The reason why these two listings were handled differently is that they were --- two different listings.

You can not expect any two listings to be handled identically even if you are dealing with the same seller and the same listing agent.

Every house is different, every listing is different, even if they are very similar. They may still be handled differently.

Some sellers want to see offers as the come in. Other sellers want to see all the offers from the first week at the same time so that they can pick the best of the bunch.

This is really possible. It happens all the time. There is nothing in the story you told that provides evidence of insder trading. On the other hand, nothing in the story proves the absence of insider trading either.

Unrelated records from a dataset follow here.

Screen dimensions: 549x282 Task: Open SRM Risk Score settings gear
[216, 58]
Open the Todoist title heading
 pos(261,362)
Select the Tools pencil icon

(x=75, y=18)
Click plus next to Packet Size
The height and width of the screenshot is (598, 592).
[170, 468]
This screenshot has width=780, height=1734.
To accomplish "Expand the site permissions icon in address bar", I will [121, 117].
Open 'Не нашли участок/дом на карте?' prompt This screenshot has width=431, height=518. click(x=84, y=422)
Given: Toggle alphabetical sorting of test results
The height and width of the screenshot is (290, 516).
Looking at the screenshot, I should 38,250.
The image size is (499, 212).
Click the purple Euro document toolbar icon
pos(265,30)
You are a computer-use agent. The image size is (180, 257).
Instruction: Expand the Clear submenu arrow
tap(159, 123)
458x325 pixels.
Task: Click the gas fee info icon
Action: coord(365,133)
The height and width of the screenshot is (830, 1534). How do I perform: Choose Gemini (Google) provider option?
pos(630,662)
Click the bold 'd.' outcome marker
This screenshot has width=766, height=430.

If you feel strongly enough abut forcing the issue, you could ask your buyers agent to submit a back up offer regardless of the sellers or listing agents, reluctance to consider one. You have the right to do so under the 1st amendment of the constitution.

The seller retains the right to ignore or reject your offer, even if it is better than some other offer.
2 votes
Rocky G.H. H…, Agent, Ripon, CA
Wed Aug 13, 2008
Currently the Real Estate market in Ripon is heating up and as a result, there has been a flurry of activity. Understanding that there is no excuse for your situation, my recommendation would be to find “one” agent to work with. Agents work together and can show all homes on the market. What important about that is that you will have someone looking out for your best interest instead of the sellers best interest. In addition, you should select an agent that is willing to discuss with you all of the reasons why he or she is approaching the situation in a specific way. Most of all you will have someone that understands your needs. Remember an agent representing a buyer doesn’t cost you anything. The seller pays that agent to represent you.
Web Reference:  http://www.hz-realty.com
1 vote
The Hagley G…, Agent, Pleasanton, CA
Sun Jul 27, 2008
It all depends on the bank. Some banks want homes on the market at least 3 days...some 5....and some do not care. It all varies by lender, not the agent. I know it's frustrating.

As a Realtor, I suggest that my bank owned buyers submit their offers immediately - sometimes site unseen - on really great priperties. Once the offer is accepted, there is usually a 3-5 day delay before we get the bank contract, which gives us plenty of time to view the home. The bank contract usually favors the lender, so the buyer may not want to acccept the contract based on the lender contract.

I ionly do this for neighborhoods that I know extremely well. I do not recommend this technique for all buyers on all homes. An offer, if accepted, is still a contract. Further, this is NOT a technique to low ball an offer "just to see what happens." I have been in many of the homes that end up as bank owned...I can usually find old photos on the MLS for my buyer to view......they are educated on the market and the community....and the intent of the offer is to buy.

An expereinced Realtor can guide you. Good luck!